Scans of a huge botnet have revealed that it has harvested at least 16 million usernames and passwords for email sites and other online services, according to a report released by German security agency, the Bundesamt für Sicherheit in der Informationstechnik (BSI).
The agency has not revealed what malware is behind the attack, which is also sending spam from the infected computers, according to The Register’s report. It’s also not clear what the email-password combinations provide access to.
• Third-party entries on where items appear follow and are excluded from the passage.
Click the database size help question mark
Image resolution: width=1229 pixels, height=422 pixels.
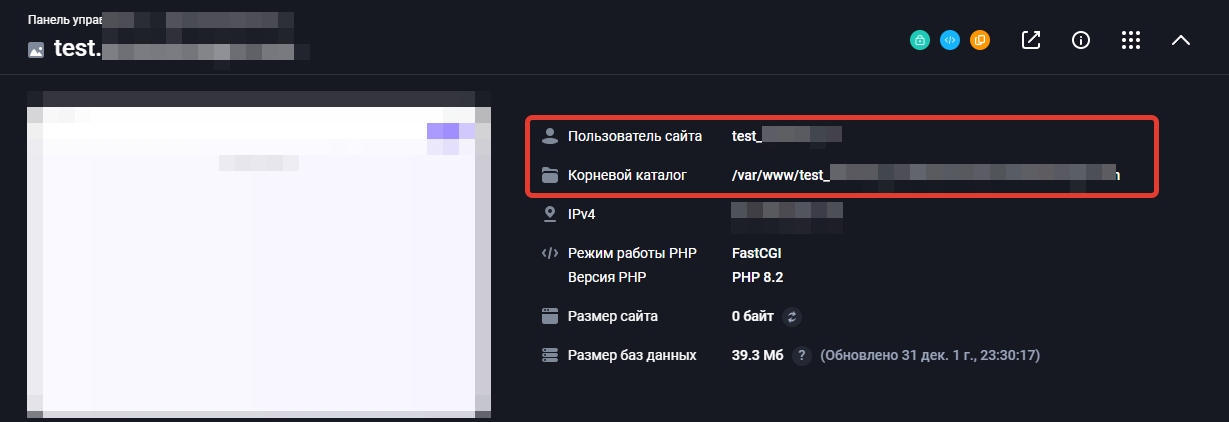801,355
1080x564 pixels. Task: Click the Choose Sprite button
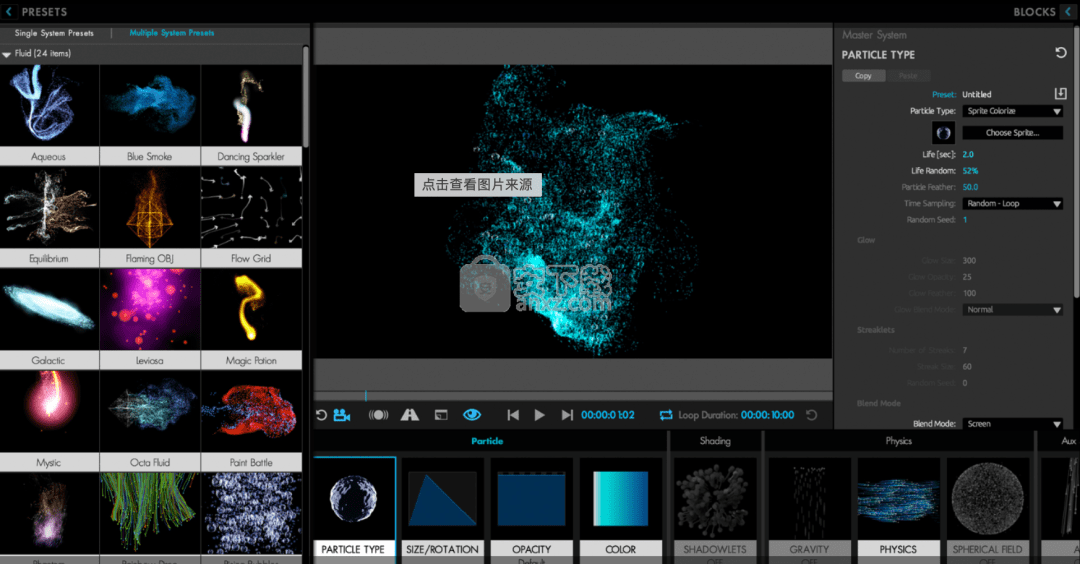(1012, 133)
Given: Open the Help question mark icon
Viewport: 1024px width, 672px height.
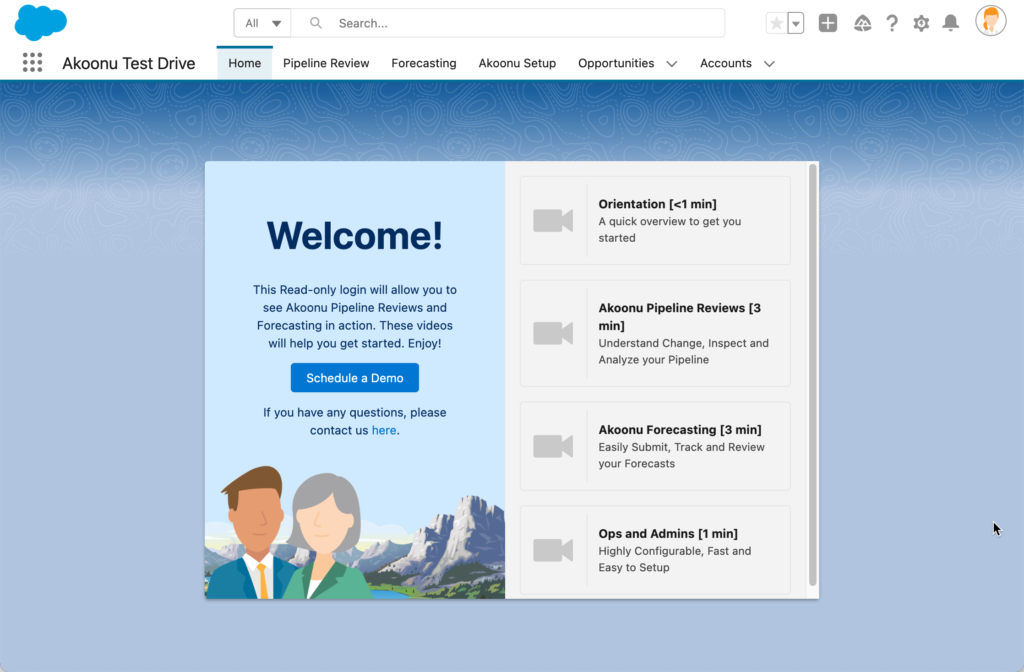Looking at the screenshot, I should click(x=892, y=23).
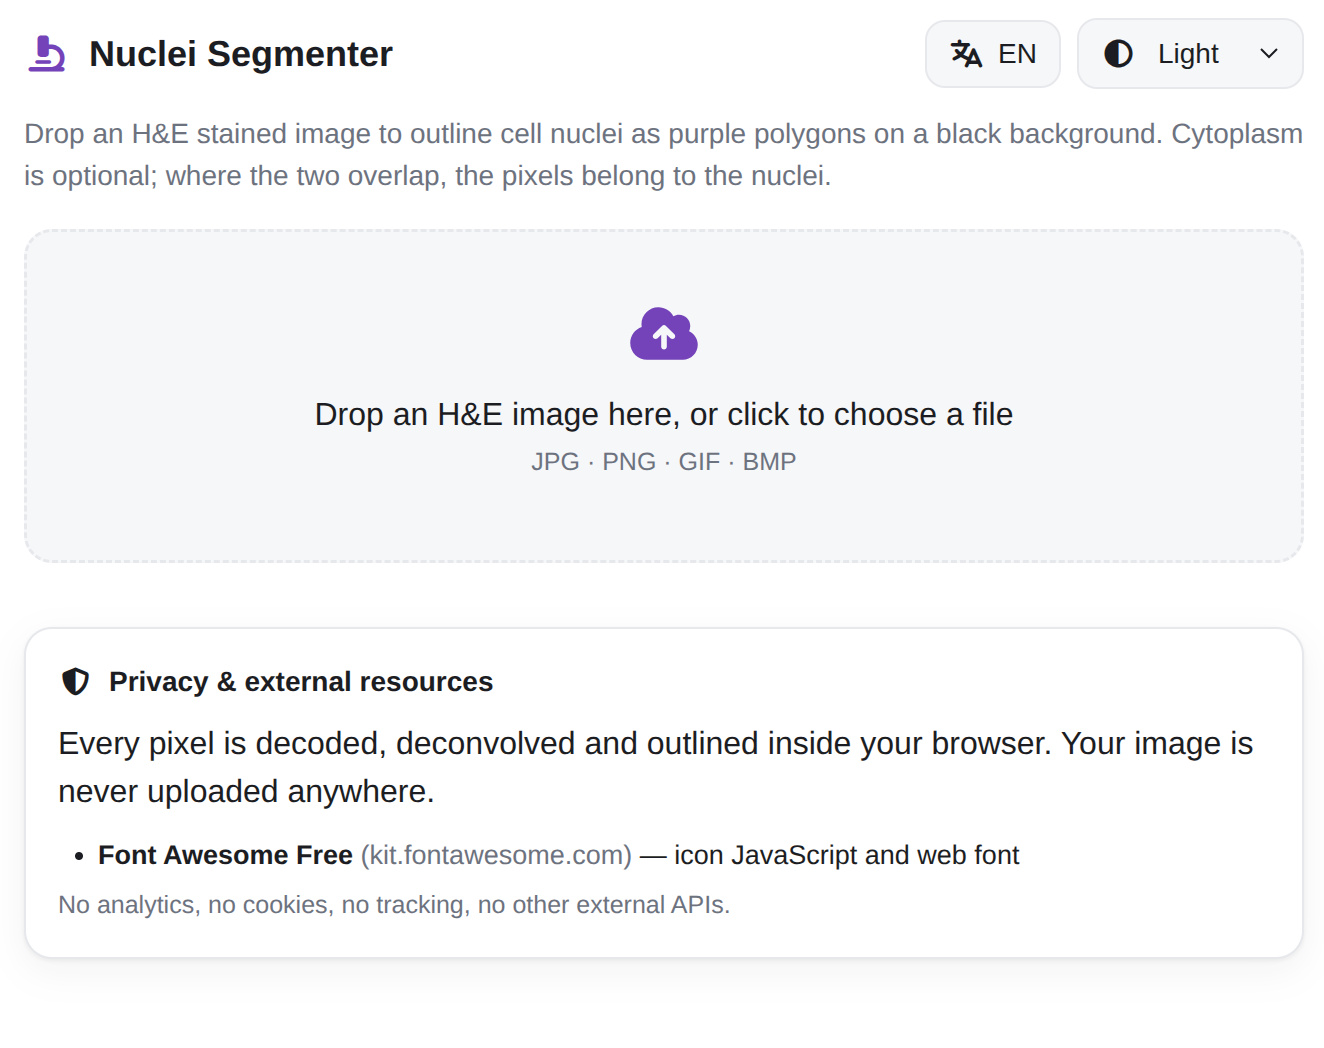Click the half-circle theme contrast icon
The height and width of the screenshot is (1048, 1324).
click(x=1118, y=54)
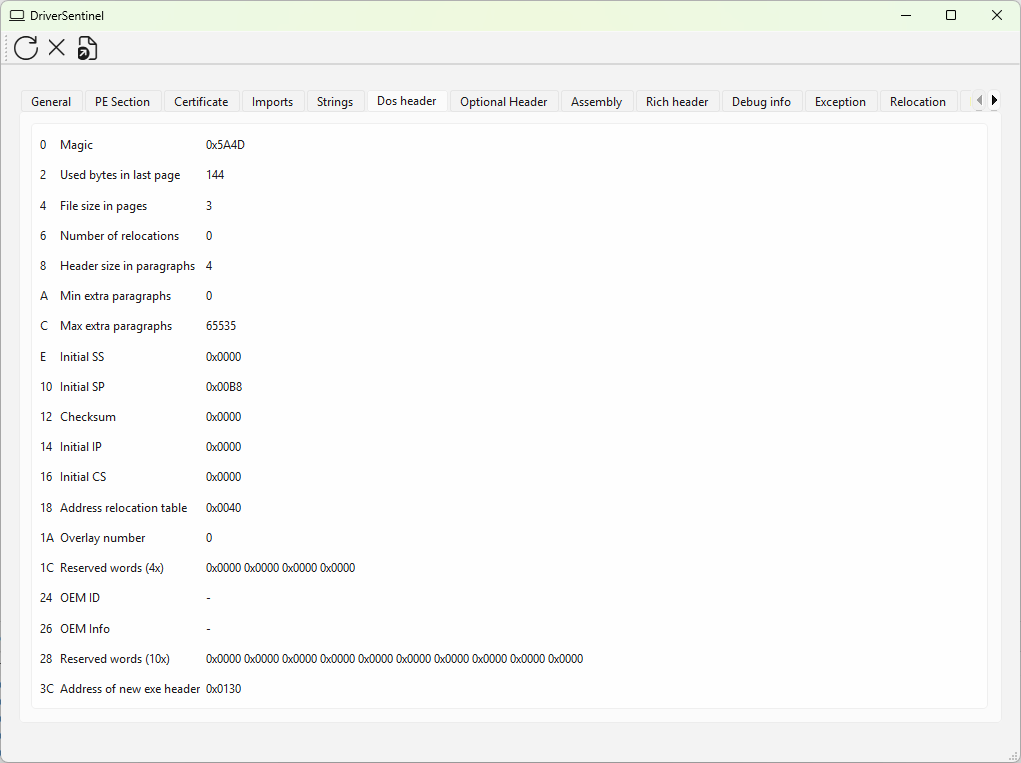Select the Optional Header tab

(x=503, y=102)
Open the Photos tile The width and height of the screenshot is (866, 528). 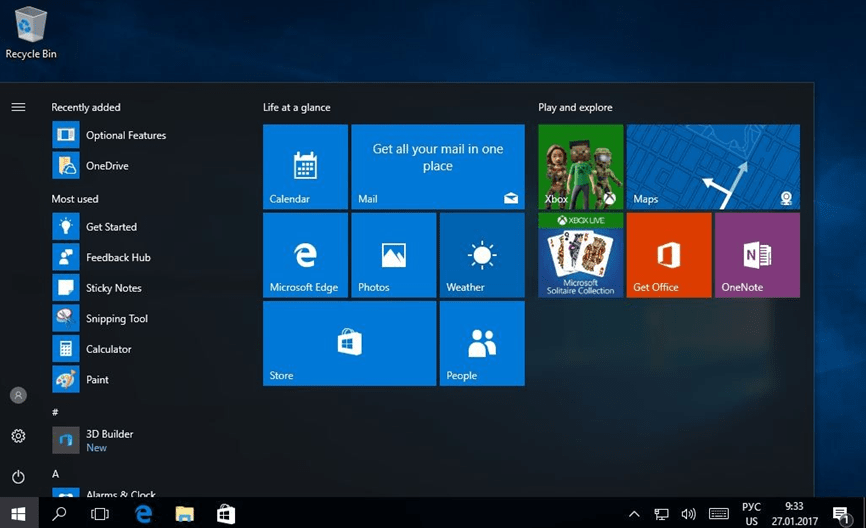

Tim Griese, a spokesman for BSI, said that although around half of those affected are German email addresses (ie from the German .de domain, there are .com addresses on the list, according to PC World‘s report.
Griese said, ““We can’t tell more about the background,” while the investigation was ongoing, and this was also the reason that the BSI had not released details on which botnet was involved, or which malware was behind the attack.
The BSI’s FAQ says that users who are affected should check their computer, and other computers in the home for malware, and that, “ Users should change all passwords they use to log on to social networking sites , online shops , email accounts and other online services.”
Pasting an address into a box on the site results in the BSI sending victims an email with a code displayed on screen – a move which should prevent the cybercriminals sending fake emails masquerading as the BSI. “This reply e-mail also contains recommendations on necessary protective measures,” the agency said.
Under German law it is illegal for the government to contact users directly, even in cases such as this, according to PC World’s report.
ESET Senior Research Fellow David Harley says:“Where your login credentials have been revealed, it’s obviously a good idea to change your password. However, an attacker is likely to assume that you use the same credentials on other sites, and he may try them on other sites of interest to him (of course, they may not be sites of interest to you.) So it’s a good idea (if an irksome task) to change your password on other sites that do use the same credentials.”